Geceleyin; aslan, kurt, ayı ve bir çok yaban hayvanı çevrene saf
olurlar da, sende aşk ve vecdden başka bir şey görmezler!. Senden
insan kokusu almazlar!. Kurt, ayı, aslan bile artık aşk nedir
biliyor da, aşktan kör olan kişi ise köpekten de aşağıdır! Köpekte
aşk olmasaydı; Ashabı Kehf'in köpeği kalp erbabını arar mıydı
hiç? Bilinmez ama, âlemde onun cinsinden çok köpekler vardır.
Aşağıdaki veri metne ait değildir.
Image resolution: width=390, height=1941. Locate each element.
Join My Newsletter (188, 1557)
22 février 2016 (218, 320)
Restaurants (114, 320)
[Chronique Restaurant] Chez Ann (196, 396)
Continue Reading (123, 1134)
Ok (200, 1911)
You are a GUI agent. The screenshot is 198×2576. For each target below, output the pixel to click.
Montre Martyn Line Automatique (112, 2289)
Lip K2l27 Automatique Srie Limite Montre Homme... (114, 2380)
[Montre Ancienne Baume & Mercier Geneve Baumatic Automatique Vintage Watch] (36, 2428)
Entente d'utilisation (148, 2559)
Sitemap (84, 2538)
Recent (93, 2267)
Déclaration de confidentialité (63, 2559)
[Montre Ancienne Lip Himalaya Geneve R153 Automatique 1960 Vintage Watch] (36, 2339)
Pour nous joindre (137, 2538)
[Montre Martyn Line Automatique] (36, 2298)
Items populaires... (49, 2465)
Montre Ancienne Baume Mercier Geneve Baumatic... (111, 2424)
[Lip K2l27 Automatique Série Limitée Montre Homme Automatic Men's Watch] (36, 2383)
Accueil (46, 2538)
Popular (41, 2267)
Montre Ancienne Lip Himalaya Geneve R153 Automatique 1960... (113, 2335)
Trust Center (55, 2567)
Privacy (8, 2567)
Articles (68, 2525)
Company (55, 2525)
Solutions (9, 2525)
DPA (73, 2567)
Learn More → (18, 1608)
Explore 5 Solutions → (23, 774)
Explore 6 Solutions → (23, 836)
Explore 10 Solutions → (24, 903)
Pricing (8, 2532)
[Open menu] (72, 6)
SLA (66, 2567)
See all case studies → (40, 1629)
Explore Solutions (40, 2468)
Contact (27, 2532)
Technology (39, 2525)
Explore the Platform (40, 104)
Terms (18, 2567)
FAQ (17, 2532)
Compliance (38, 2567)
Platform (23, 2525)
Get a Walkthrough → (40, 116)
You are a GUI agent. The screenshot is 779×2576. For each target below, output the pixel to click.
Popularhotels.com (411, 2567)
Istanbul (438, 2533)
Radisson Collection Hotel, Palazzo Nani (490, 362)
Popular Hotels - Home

Sen ise, kendi cinsinden olandan bile bir koku almadın, artık
koyunla kurttan aşk kokusunu nasıl alacaksın? Bilirsin ki aşk
olmasaydı varlık olmazdı!. Nasıl olur da; ekmek gelip senin vücudunda
kalırdı?.. Neden; ekmek varlığına katıldı?.. Sebep; aşk ve
istektir!.. Yoksa, ekmeğin can olabilmesi mümkün olur muydu hiç?..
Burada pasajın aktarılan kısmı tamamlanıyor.